00:06 Pourquoi ? Parce que Gabriel Attal vient de dévoiler des mesures fortes pour créer un
00:10 choc des savoirs, ce sont ces mots, dans les établissements scolaires.
00:14 Il vient d'envoyer un mail à la communauté éducative.
00:17 Alors les mesures dans les grandes lignes.
00:18 Des nouveaux programmes en primaire avec des manuels scolaires au contenu labellisé.
00:22 Des groupes de niveau au collège, en quatrième selon nos informations.
00:26 Un accès au lycée conditionné à l'obtention du brevet.
00:29 Le retour du redoublement en CM2.
00:32 Et les familles n'auront plus le dernier mot sur ce sujet.
00:35 Voilà les contours d'une réforme d'ampleur du système éducatif.
00:39 Des solutions.
00:40 Parlons maintenant du mal et des symptômes parce qu'il est profond.
00:43 Avec vous, Guillaume Prévost, bonjour.
00:45 Bonjour.
00:46 Vous êtes directeur général du Think Tank vers le haut.
00:49 Pourquoi ? Parce qu'il y a le classement PISA, qui est une référence au niveau mondial,
00:53 qui vient d'être dévoilé ce matin à 11h avec cette baisse historique du niveau en
00:58 maths pour les lycéens de 15 ans.
01:00 Alors la première chose qu'il faut souligner, c'est que cette baisse ne concerne pas que
01:03 la France.
01:04 On a une baisse qui est massive dans tous les pays de l'OCDE de l'ordre de 20 points,
01:09 notamment sur le focus mathématique qui est le thème de l'enquête PISA de cette année.
01:13 Post-Covid, on va dire, il y a les effets du Covid.
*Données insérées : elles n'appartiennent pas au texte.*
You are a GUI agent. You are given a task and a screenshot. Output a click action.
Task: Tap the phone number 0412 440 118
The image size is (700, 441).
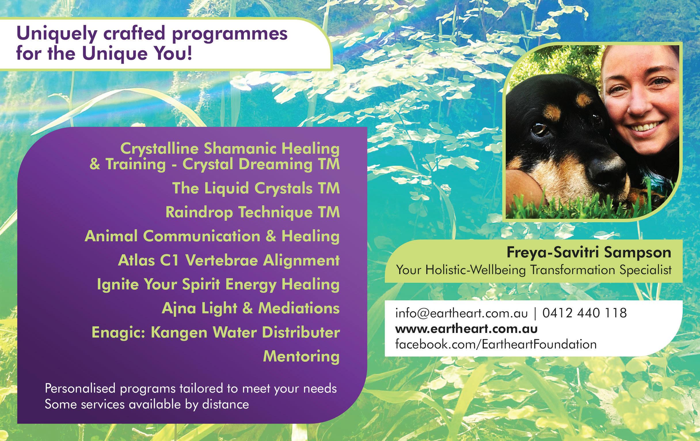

01:15 C'est toute la question.
01:16 Est-ce que c'est l'impact du Covid ? Ce matin, dans sa conférence de presse, le représentant
01:21 de l'OCDE soulignait que sur les mesures intermédiaires, on avait relevé des signes
01:26 de baisse dans l'ensemble des pays de l'OCDE dès 2018.
01:29 Finalement, la question qui était posée ce matin, notamment en termes d'analyse des
01:31 résultats, c'est oui, il y a probablement un impact du Covid.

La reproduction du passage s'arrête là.